# YOUR GOAL
If an entry below contains an image, drop the image and retype the rest exactly.

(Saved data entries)
====================

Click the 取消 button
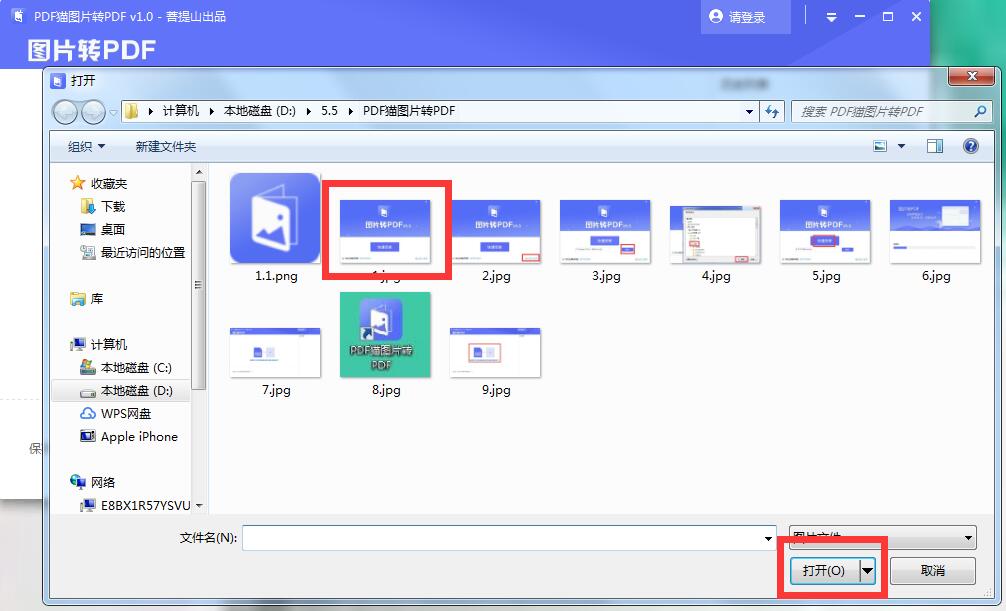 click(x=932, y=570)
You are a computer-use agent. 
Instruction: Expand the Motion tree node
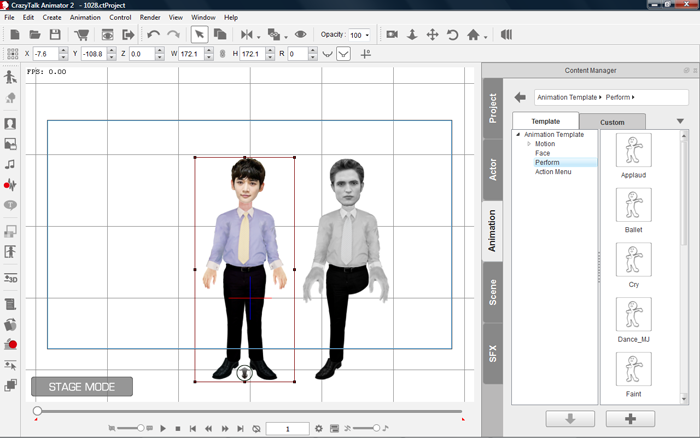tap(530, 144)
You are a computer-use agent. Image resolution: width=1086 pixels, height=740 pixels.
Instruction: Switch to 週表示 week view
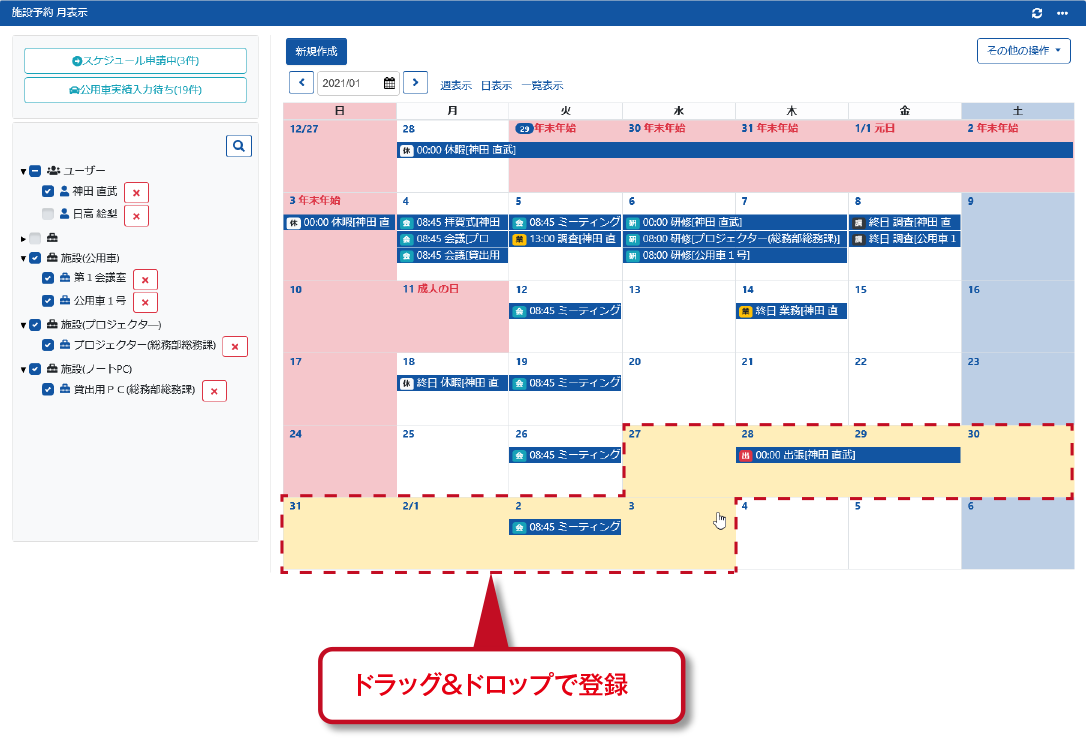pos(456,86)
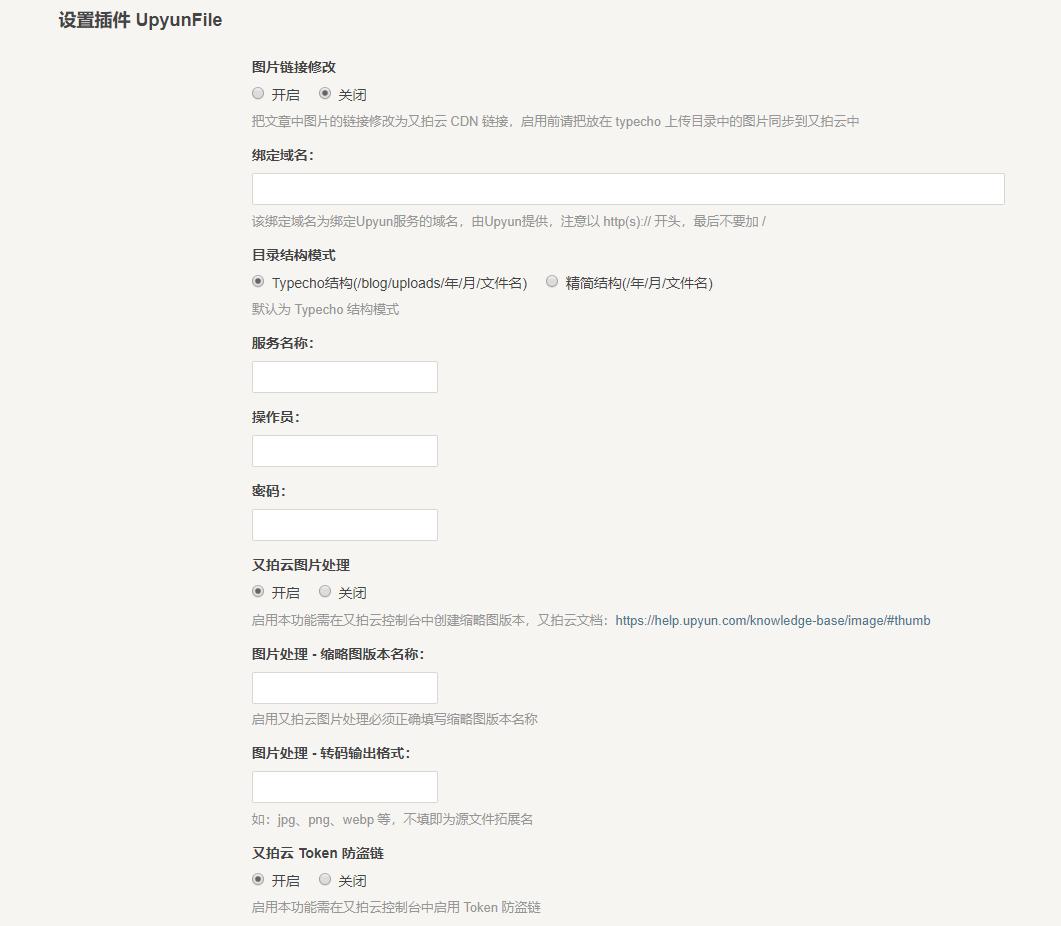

====================

# FINAL ANSWER
Click the 取消 button
 click(x=932, y=570)
You are a computer-use agent. 
Instruction: Expand the Motion tree node
tap(530, 144)
You are a computer-use agent. Image resolution: width=1086 pixels, height=740 pixels.
Instruction: Switch to 週表示 week view
pos(456,86)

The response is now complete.